TASK ITEM = Without any pictures, reproduce exactly the lines running from the line containing "You are a computer-use" through the end of the entries.

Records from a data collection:
Content starts

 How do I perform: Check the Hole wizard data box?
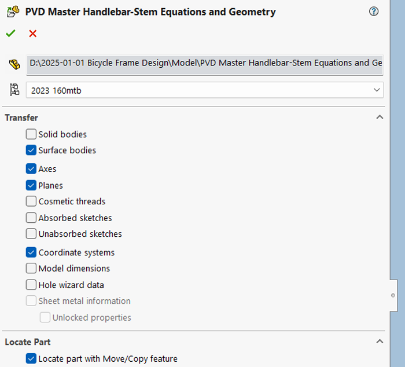[31, 285]
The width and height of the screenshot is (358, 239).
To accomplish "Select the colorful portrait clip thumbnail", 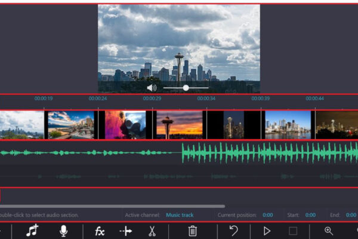I will (125, 125).
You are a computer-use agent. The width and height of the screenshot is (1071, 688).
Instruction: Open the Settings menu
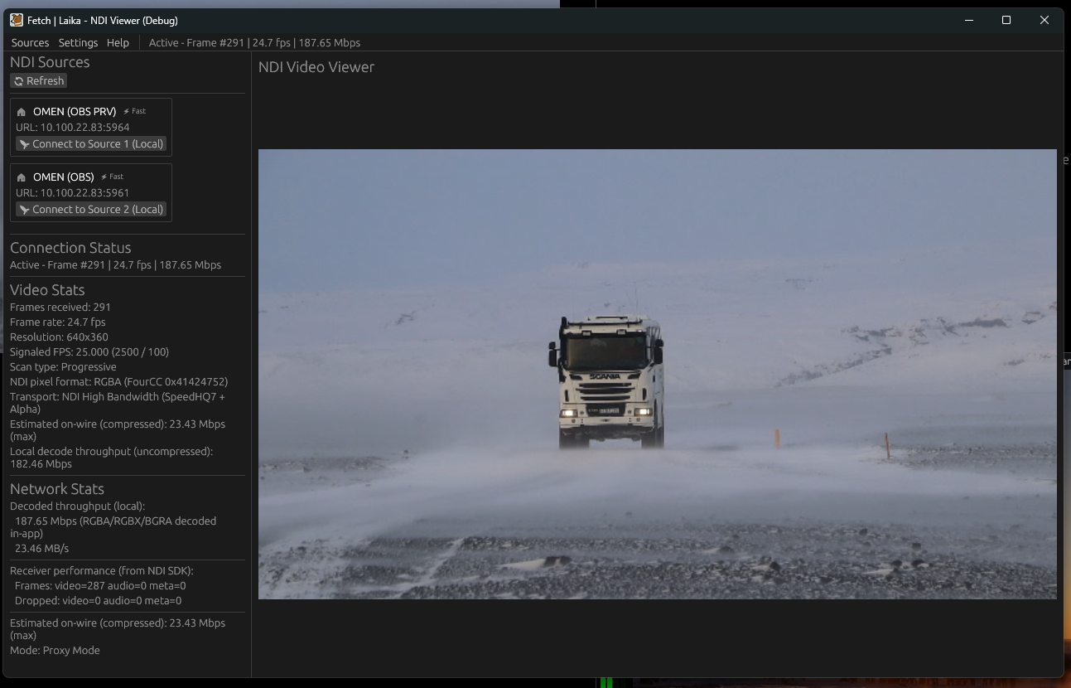pyautogui.click(x=78, y=42)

Content ends

REPLY =
You are a computer-use agent. The width and height of the screenshot is (1071, 688).
Instruction: Open the Settings menu
pyautogui.click(x=78, y=42)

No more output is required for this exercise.